MO Intel and HP have invested around $3B in IPF to date.

Thanks for the numbers. They are helpful. I'm really just trying to determine whether or not this ultra high end market is viable, and it appears it is assuming a company can get most of the marketshare in this niche. The gradual death of high end PA-RISC, Sparc, Alpha, and MIPs over the years have made me suspect. Most of those came at the hand of low cost Xeon and now Linux. Are we sure ia-32e or AMD64 isn't going to displace some of this IPF marketshare and make the market even smaller? You cite Sparc as a target, yet Sun now has AMD64 to move their existing customers to. IPF has to be good enough to create a large enough market to make it self sustaining. I think it is going to be a challenge.

HailMary

02/19/04 11:25 AM

#26764 RE: chipguy #26761

IMO Intel and HP have invested around $3B in IPF to date.

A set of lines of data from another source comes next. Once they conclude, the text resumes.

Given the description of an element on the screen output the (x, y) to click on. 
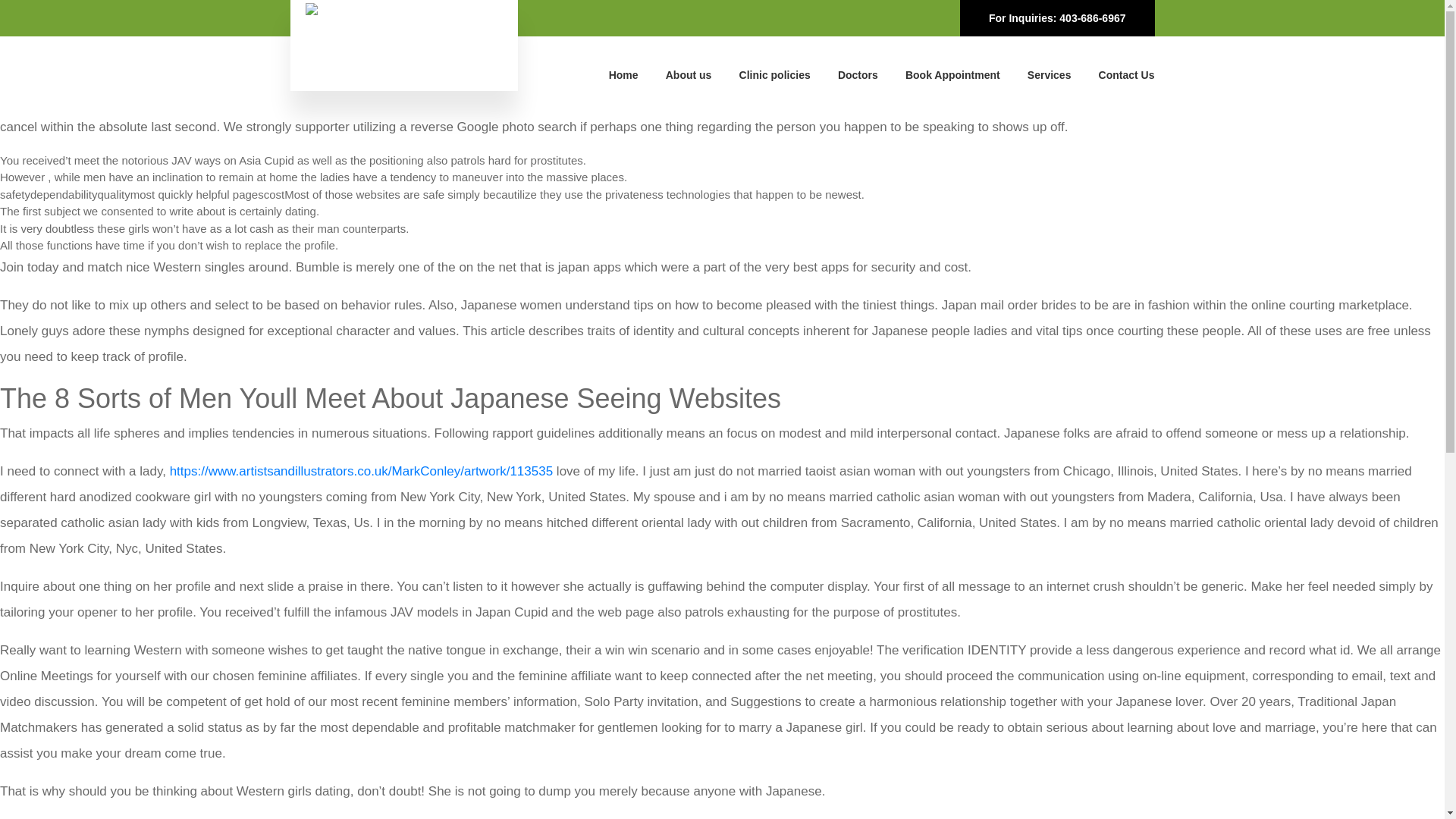
Home (623, 74)
Clinic policies (774, 74)
About us (688, 74)
Doctors (857, 74)
Contact Us (1126, 74)
Services (1049, 74)
Book Appointment (952, 74)
Seeing Websites In Japan (158, 65)
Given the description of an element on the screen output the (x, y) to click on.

Another thought. It will be a long time before another company attempts a new architecture given the price of entry. So I think it is IPF, x86, or bust for anything but embedded. Maybe over time x86 will be able to drop most of the legacy ugliness and become more useful. It is already going in the right direction. I'm sure we haven't seen the last of the extensions and evolution.

jhalada

02/19/04 12:59 PM

#26782 RE: chipguy #26761

chipguy,

Replacing a good portion of PA-RISC, Alpha, and SGI MIPS will bring IPF to well over 500k units per year. SPARC is a juicy target for IPF and it runs around 1m units per year.

You are assuming that the long suffering souls in the niche markets want to jump right into another niche. My opinion is that most of them want to join the mainstream and leave the pains of niche market behind.